12/13/2012 at 07:50 AM EST







John McAfee in Guatemala


Guatemala's National Police/AP


The latest chapter in the John McAfee saga was written Wednesday, as the anti-virus software pioneer was released from Guatemalan custody and flown to Miami, where he was met by federal officials.

"It was the most gracious expulsion I've ever experienced," McAfee, 67, told ABC News. "Compared to my past two wives that expelled me, this isn't a terrible trip."

He added: "They took me out of my cell and put me on a freaking airplane. I had no choice in the matter."

McAfee is wanted for questioning in the November gunshot murder of a neighbor in Belize. He has denied any wrongdoing, yet fled Belize – going undercover in disguise for several weeks – and sought asylum in Guatemala.
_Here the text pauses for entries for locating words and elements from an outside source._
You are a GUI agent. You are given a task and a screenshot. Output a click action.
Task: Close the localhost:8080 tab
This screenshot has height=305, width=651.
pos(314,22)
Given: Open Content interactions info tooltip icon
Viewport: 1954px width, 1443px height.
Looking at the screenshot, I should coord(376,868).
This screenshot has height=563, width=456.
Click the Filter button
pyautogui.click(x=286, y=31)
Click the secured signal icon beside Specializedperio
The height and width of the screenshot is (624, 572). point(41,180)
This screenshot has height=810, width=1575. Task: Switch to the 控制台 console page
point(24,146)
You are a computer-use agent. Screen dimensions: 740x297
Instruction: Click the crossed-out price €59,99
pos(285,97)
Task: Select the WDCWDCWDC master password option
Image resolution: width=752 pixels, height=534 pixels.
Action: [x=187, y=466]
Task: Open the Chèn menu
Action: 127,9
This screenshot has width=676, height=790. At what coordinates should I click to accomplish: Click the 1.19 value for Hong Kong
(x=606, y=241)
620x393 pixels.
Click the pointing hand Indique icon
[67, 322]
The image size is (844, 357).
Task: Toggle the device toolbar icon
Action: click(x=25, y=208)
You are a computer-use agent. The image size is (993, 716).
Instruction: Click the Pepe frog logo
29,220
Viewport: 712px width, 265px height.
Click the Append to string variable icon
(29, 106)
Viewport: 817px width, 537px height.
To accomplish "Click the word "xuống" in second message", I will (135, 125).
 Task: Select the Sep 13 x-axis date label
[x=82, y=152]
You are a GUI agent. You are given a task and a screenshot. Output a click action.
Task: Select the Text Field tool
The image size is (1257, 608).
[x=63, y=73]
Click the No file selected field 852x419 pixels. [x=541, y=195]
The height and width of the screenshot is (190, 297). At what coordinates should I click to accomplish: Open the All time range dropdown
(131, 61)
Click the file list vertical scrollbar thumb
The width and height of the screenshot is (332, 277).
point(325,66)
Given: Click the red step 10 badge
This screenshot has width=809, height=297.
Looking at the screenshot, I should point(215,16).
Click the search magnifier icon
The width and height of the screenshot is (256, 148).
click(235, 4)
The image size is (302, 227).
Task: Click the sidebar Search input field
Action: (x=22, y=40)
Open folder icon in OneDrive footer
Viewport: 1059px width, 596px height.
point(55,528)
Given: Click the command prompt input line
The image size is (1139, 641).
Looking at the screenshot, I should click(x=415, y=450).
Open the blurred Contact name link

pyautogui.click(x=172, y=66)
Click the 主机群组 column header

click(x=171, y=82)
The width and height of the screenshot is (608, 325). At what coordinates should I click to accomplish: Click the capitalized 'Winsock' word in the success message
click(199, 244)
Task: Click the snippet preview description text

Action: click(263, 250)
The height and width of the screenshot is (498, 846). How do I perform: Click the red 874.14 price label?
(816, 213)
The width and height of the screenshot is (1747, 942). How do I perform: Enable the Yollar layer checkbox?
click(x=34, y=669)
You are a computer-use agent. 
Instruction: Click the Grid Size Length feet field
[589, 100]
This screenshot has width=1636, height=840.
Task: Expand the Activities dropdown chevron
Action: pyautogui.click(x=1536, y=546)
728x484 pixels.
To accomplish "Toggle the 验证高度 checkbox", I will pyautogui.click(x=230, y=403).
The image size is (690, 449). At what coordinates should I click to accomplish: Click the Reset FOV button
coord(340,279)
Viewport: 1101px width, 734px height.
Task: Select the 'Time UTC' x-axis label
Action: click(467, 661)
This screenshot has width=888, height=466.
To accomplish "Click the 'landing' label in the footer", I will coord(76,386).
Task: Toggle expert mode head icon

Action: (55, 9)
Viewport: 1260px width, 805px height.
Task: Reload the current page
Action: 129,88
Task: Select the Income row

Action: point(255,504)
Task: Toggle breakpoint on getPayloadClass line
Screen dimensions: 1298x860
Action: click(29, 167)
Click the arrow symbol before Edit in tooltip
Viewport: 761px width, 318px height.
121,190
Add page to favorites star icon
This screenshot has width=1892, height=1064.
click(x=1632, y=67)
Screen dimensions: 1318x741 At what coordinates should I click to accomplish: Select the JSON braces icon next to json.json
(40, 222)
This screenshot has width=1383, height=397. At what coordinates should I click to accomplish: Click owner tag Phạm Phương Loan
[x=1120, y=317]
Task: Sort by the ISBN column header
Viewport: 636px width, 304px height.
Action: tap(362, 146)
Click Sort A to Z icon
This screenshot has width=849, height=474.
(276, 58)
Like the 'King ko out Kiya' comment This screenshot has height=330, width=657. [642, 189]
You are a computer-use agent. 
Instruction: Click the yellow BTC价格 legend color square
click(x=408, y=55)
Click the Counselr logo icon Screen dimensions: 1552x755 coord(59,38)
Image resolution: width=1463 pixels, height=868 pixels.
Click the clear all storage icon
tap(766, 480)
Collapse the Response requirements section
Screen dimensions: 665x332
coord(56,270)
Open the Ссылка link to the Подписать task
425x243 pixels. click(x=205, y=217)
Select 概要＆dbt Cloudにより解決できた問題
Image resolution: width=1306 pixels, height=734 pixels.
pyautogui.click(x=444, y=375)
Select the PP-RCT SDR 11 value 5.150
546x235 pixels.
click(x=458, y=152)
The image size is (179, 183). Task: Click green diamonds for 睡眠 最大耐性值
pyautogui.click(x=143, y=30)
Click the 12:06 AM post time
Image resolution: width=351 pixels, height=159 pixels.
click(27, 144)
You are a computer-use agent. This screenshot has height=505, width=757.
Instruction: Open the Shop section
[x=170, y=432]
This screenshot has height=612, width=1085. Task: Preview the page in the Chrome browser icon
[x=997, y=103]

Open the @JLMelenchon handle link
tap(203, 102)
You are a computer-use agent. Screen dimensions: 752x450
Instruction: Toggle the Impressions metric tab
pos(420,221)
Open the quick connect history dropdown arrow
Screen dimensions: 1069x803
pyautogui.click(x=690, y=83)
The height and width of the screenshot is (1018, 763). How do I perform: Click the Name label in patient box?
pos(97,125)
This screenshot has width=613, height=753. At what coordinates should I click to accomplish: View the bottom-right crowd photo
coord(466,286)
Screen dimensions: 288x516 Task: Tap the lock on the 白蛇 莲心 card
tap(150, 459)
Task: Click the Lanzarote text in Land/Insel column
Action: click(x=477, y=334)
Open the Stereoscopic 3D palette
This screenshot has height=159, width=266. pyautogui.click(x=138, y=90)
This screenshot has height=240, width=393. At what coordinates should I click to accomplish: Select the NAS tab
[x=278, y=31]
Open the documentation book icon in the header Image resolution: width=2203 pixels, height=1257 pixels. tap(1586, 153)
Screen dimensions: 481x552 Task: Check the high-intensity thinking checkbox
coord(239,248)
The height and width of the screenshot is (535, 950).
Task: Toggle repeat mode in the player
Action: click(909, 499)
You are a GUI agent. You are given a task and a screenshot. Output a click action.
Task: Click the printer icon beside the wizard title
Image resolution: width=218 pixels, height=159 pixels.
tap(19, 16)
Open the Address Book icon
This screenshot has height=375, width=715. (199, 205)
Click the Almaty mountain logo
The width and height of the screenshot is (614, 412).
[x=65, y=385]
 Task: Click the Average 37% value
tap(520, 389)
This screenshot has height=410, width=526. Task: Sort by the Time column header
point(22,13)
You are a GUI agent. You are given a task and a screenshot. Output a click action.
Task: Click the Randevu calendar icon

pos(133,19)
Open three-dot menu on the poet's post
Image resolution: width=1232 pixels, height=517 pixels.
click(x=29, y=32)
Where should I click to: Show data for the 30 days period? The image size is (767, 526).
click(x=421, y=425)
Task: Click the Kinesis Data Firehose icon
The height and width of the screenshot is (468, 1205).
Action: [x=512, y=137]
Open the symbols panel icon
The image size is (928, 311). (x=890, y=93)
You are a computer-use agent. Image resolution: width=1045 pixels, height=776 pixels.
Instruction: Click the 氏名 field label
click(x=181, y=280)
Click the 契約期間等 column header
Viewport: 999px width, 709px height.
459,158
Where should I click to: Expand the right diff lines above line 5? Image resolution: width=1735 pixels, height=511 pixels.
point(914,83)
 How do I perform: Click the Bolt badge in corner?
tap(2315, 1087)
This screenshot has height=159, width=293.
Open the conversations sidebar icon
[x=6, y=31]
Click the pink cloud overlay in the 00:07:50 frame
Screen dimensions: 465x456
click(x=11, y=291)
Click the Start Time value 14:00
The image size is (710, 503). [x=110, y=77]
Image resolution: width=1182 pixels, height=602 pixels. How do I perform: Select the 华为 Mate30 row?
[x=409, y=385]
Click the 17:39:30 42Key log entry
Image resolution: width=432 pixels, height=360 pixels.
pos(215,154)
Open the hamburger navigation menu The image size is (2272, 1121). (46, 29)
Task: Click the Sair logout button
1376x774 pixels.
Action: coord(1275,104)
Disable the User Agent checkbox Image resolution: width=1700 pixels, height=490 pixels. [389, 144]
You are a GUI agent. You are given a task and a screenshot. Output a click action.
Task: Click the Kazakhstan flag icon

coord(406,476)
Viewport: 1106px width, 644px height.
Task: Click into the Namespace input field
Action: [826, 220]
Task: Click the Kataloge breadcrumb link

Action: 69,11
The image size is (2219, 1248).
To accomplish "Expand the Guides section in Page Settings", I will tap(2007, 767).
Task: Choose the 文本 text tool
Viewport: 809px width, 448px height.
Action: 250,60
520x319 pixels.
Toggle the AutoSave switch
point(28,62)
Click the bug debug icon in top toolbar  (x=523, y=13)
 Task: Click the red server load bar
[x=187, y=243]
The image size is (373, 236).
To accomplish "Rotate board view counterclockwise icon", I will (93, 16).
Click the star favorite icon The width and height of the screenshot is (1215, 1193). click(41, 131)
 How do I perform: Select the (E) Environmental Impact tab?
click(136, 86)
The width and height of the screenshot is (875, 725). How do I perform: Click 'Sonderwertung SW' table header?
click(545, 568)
Authorities there arrested him for entering the country illegally. But after an eventful detention, in which McAfee was briefly hospitalized after suffering a nervous collapse, the country evidently felt it prudent to return McAfee to his home soil.

It was not clear Wednesday whether authorities in Miami escorted McAfee away to shield him from the media or because they wanted to question him.

McAfee said he has retained a lawyer in the U.S. and plans to seek a visa for his 20-year-old Belizean girlfriend.